THE PROBLEM = Only lines containing the word "link" belong in the answer; copy each one from the records.

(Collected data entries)
•••

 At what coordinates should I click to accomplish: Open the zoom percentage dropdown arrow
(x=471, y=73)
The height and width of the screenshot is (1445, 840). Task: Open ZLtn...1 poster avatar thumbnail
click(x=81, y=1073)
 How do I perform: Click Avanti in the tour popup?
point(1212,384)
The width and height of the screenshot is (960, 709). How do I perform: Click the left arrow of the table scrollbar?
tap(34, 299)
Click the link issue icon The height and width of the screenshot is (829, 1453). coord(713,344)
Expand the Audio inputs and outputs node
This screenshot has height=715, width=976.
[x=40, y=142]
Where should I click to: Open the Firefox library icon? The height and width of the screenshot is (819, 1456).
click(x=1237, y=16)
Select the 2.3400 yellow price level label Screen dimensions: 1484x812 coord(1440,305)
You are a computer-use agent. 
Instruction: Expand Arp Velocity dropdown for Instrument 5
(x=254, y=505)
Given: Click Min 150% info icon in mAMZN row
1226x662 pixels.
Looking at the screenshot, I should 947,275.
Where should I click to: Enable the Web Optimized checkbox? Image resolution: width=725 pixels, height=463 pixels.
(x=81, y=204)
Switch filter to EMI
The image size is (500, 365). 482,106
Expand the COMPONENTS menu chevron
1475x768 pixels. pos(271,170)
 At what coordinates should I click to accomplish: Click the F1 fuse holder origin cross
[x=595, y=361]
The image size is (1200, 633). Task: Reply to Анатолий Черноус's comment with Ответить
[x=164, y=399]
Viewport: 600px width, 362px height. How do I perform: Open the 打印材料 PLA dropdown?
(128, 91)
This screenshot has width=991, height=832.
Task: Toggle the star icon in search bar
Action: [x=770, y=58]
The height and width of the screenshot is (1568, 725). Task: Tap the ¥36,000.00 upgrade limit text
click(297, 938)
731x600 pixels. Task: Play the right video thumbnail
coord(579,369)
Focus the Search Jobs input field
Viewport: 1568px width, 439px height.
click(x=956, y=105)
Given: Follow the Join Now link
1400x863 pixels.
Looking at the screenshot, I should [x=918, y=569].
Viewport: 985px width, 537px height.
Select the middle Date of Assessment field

•••

REPLY TO THE EXERCISE =
Click the link issue icon The height and width of the screenshot is (829, 1453). coord(713,344)
Given: Follow the Join Now link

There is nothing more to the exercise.